The pharmacokinetics of the converting enzyme inhibitor, enalapril, were studied in an open, randomized, balanced crossover design in 12 hospitalized patients with stable, chronic congestive heart failure (CHF). Enalapril maleate is a prodrug requiring in vivo hepatic esterolysis to yield the active diacid inhibitor enalaprilat. CHF results in changes in regional blood flow that may affect the gastrointestinal absorption, hepatic hydrolysis and renal excretion of enalapril and enalaprilat. In order to evaluate the pharmacokinetics of enalapril in CHF, the following treatments were given: enalapril maleate 10 mg orally, enalapril maleate 5 mg intravenously and enalaprilat 5 mg intravenously. Each dose was followed by a 72 h period with frequent blood sampling and fractionated urine collection for the radioimmunoassay of enalaprilat, before and after sample hydrolysis.

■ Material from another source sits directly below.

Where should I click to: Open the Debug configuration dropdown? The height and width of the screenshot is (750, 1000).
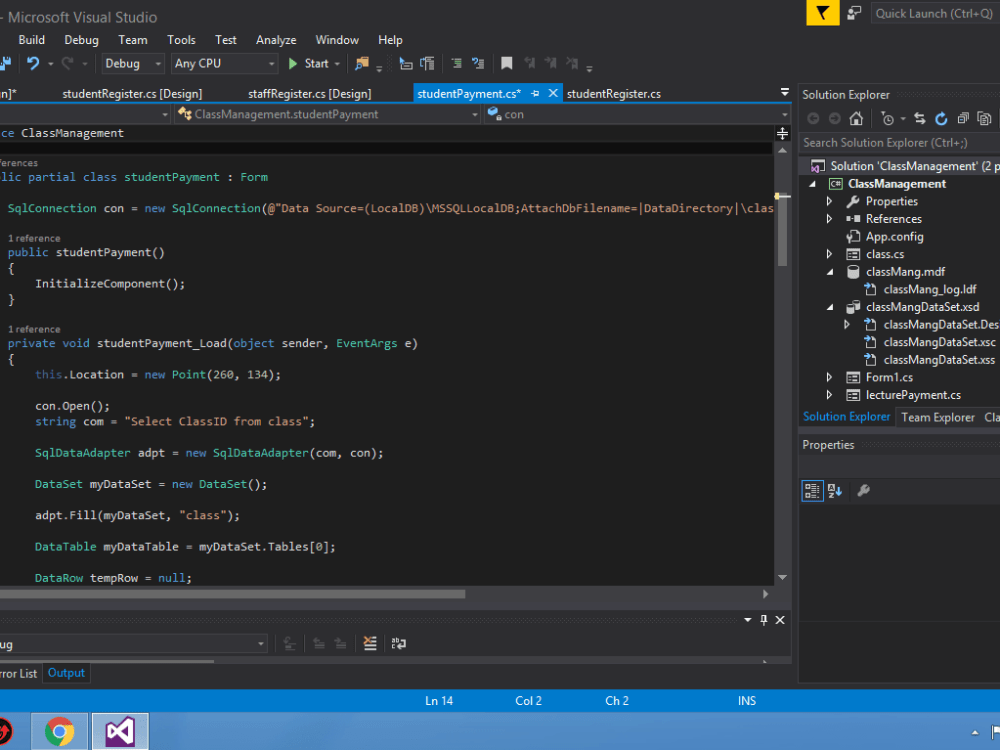(132, 63)
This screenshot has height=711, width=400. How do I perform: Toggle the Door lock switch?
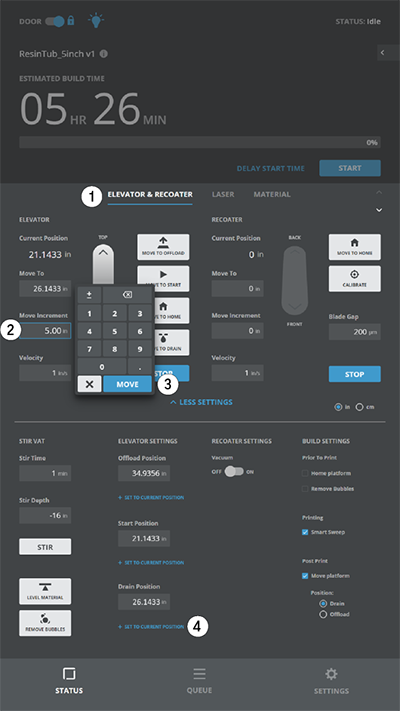tap(55, 21)
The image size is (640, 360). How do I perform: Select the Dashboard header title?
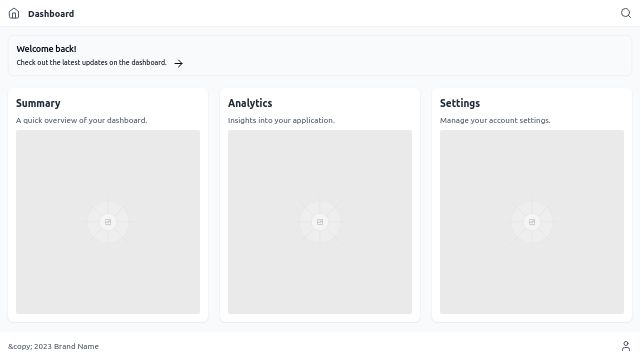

Mean absorption for the oral dose was 69%, hydrolysis 55%, bioavailability 38%, urinary recovery 77% and estimated first‐pass effect 10%. The results were compared with available data in normal subjects. After oral administration of 10 mg enalapril maleate, the extent of absorption, the degree of hydrolysis and the bioavailability in CHF patients appear to be similar to those in normals with differences less than 10%. The rate of absorption and hydrolysis appear to be slightly slower in CHF. The serum concentrations of enalaprilat were consistently greater in CHF and maximal concentrations were reached at 6 h in CHF as compared to 4 h in normal subjects. We conclude that the presence of CHF does not appreciably alter the pharmacokinetic behaviour of enalapril. The observed differences may be associated with age as well as the disease state.